23 Haziran 2011 Perşembe

gereksiz

Ne yapacağını bilmemek bir sanattır.
Çoğu zaman ortalıkta dolaştırıp yeni fikirler tasarlamana yardımcı olur. Sonra o fikirler sanata dönüşür. İçeri git ama neden gittiğini bilme, sonra aynaya bak köşesindeki yansımadan nem kap roman olsun hesabı.

Büyük hevesle eline aldığın bulmacanın sağ ve sol alt kısmındaki boşluklara geometrik veya abstract şekiller çizmektir.

Ne yapacağını bilmemek, dolaptan öve öve bitiremediğin günün kurtarıcısı ilan ettiğin o muhteşem içeceği almak yerine ''vaay su varmış'' diye en temel içeceğe davranmaktır.

Gecenin bi yarısında birdenbire sigaranın kalmadığını öğrendiğin andan itibaren giysilerini giymeye başladığın ana kadar olan süre zarfıdır günahı.

Herhangi bir konuda umutlarının tükendiği ana kadar geçen süreçtir.

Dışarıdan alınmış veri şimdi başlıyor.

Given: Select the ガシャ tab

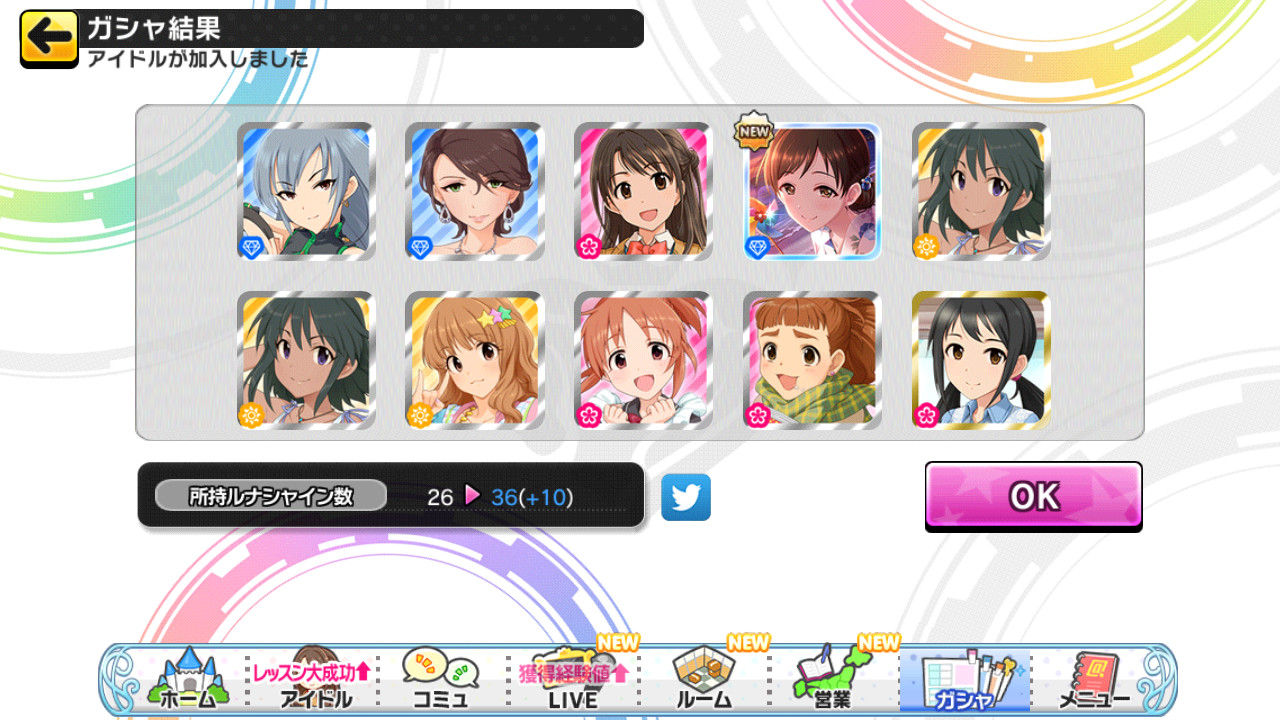Looking at the screenshot, I should (964, 681).
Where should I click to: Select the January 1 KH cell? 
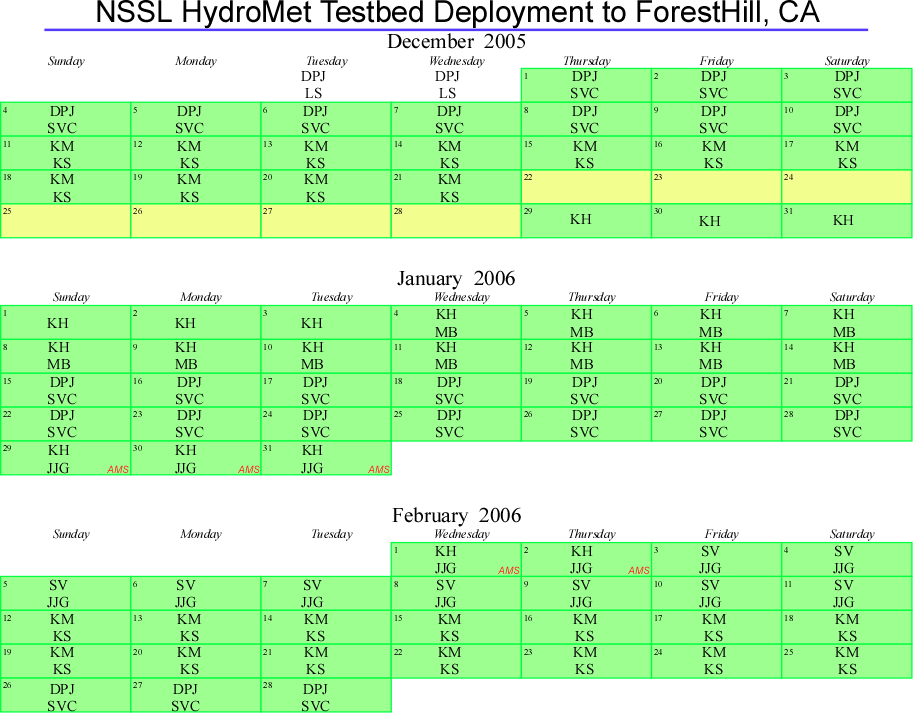point(65,323)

Ha tükendikten sonrası ''son'' dur zaten. En basit mantıkla sonun ötesi var mı diye sorarım...

Uzun bir yazı yazarken aklına bir şey gelmemesiyle tüm vücudunda beliriveren o garip yorgunluk hissiyatının dışa vurumudur. Elin kolun bir anda yerküreye hücum eden kafa kısmını tutma çabaları buna en iyi örnektir.

Ölçü birimi aslında belirsiz olup bazen istisnai şekilde adamı yanıltır. Ama genellikle milisaniyelerdir.

O an dünya umrunda olmadığı için aslında avını gözüne kestirmiş bir etoburdan farkının olmadığını gözler önüne serer.
Uzun lafın kısası ne yapacağınızı bilmemeniz önemli değil bir şeyler yapın yeter.
Mesela zaten var olan bir bardak içecek varken gidip ayriyetten su koyun, o da yetmesin sprite koymak için hazırlıklara başlayın.

Kalın sağlıcakla...

21 Haziran 2011 Salı

Sonsuz sonlu



İlkokuldaydım bunlarla oynarken. Hatta daha da eskidir.
Türlü türlü oyunlar. Kimi zaman futbol topu, bazen basketbol veya bilardo. Misketleri hep amacının dışında kullanırdım evet.
Onları yutmamam ve üzerlerine basmamam için az çaba göstermediğini hatırlıyorum daha dün gibi.
Hiç birini yutmadım ve üzerlerine basmadım.
Gördüğün gibiler, gördüğün gibiyim.



Huzur içinde uyu babacığım...

15 Haziran 2011 Çarşamba

Karmaşa

Hiç kapanmayan, her an yatmaya hazır bir yatak ve yatağın artık tamamına hakim bir kedi. Her daim tüten bir sigara ve hırlayan ciğerler. Brodilsiz bir hayatı bıyıksız veya kuyruksuz bir kediye benzetmek. Loşluk seven fakat o loşlukla kendi de loş olan bir dimağ. Enstrümansız geçen son birkaç ay ve bunun yarattığı buruk haller. Sessizlik ve karşılığında yine sessizlik. Haziran ayında to do list'imin 2/50 olması hali. İzlenmeyen diziler boşa yer kaplayan filmler ve konserler. Askerlik büyük bir moral bozukluğu, adeta tek engelli kariyer koşusu. 2 kişi öpüşüyor abstract altında ve müthiş sürreal. Bu parfümler bana bir yıl dayanırlar lan hadi yırttım. Okunacak kitaplar ve alınacak dergiler.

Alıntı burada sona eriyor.